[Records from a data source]
----------

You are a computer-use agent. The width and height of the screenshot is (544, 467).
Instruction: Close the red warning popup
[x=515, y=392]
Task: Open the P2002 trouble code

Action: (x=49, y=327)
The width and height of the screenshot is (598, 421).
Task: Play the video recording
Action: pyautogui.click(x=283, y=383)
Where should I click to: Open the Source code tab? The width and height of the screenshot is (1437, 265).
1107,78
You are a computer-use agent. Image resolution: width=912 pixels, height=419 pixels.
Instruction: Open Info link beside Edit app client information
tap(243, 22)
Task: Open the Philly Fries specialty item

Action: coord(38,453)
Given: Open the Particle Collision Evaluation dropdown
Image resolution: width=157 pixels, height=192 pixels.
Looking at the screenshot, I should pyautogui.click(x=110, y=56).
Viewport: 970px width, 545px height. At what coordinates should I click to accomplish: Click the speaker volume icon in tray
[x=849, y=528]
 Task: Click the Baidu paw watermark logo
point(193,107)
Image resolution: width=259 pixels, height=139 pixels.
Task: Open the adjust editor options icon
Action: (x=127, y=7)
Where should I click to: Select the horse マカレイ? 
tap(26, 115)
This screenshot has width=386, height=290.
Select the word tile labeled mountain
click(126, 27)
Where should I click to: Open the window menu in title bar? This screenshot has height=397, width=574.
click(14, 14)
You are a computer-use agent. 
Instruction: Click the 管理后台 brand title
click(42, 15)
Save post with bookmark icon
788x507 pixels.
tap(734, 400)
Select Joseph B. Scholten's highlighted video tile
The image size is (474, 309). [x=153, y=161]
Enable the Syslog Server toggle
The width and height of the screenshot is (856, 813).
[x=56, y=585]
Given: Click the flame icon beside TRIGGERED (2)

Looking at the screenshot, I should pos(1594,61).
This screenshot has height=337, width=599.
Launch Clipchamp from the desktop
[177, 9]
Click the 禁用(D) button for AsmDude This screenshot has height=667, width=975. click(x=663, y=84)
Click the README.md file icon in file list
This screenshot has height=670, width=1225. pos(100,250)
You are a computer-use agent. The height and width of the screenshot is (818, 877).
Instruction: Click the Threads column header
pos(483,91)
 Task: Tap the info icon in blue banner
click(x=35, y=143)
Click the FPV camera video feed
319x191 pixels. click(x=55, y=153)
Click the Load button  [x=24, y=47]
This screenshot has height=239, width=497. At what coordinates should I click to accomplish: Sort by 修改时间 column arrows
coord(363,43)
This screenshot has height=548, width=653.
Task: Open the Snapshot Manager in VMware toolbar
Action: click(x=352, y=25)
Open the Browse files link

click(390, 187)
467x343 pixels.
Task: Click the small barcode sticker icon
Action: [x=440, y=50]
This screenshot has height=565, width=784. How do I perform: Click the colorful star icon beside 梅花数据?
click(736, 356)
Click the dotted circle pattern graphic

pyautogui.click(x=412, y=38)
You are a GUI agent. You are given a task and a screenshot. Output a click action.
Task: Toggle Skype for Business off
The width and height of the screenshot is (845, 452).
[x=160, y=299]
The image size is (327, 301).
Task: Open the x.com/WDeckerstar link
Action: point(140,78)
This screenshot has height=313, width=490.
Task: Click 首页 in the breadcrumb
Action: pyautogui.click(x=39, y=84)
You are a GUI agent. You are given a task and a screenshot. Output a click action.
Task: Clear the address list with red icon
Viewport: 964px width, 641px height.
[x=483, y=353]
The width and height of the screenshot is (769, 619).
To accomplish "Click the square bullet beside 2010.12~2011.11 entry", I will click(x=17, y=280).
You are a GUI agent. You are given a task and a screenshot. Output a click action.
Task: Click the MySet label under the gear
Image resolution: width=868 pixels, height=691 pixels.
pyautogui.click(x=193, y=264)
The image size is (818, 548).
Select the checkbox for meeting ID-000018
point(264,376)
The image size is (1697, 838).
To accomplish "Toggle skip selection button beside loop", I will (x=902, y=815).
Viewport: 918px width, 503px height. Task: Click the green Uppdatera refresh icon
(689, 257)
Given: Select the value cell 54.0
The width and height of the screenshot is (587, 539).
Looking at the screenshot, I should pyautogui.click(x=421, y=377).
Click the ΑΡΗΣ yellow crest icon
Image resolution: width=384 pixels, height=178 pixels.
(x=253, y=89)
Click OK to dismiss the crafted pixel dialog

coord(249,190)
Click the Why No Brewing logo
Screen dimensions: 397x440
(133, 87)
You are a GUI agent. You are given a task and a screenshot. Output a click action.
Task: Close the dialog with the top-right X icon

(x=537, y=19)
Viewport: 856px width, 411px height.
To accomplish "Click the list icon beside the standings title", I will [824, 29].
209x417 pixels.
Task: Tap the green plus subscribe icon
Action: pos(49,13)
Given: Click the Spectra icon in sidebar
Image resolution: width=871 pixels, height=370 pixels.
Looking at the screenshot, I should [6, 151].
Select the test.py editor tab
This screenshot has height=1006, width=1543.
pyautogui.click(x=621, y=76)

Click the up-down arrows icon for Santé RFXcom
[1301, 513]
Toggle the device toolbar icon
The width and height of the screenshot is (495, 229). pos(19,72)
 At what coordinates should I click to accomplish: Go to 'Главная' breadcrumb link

----------

■ GOAL OF THE EXERCISE ■
Looking through the data above, copy out each line in which the string "computer" occurs.

■ SOLVED EXERCISE ■
You are a computer-use agent. The width and height of the screenshot is (544, 467).
You are a computer-use agent. Image resolution: width=912 pixels, height=419 pixels.
You are a computer-use agent. 
You are a computer-use agent. The height and width of the screenshot is (818, 877).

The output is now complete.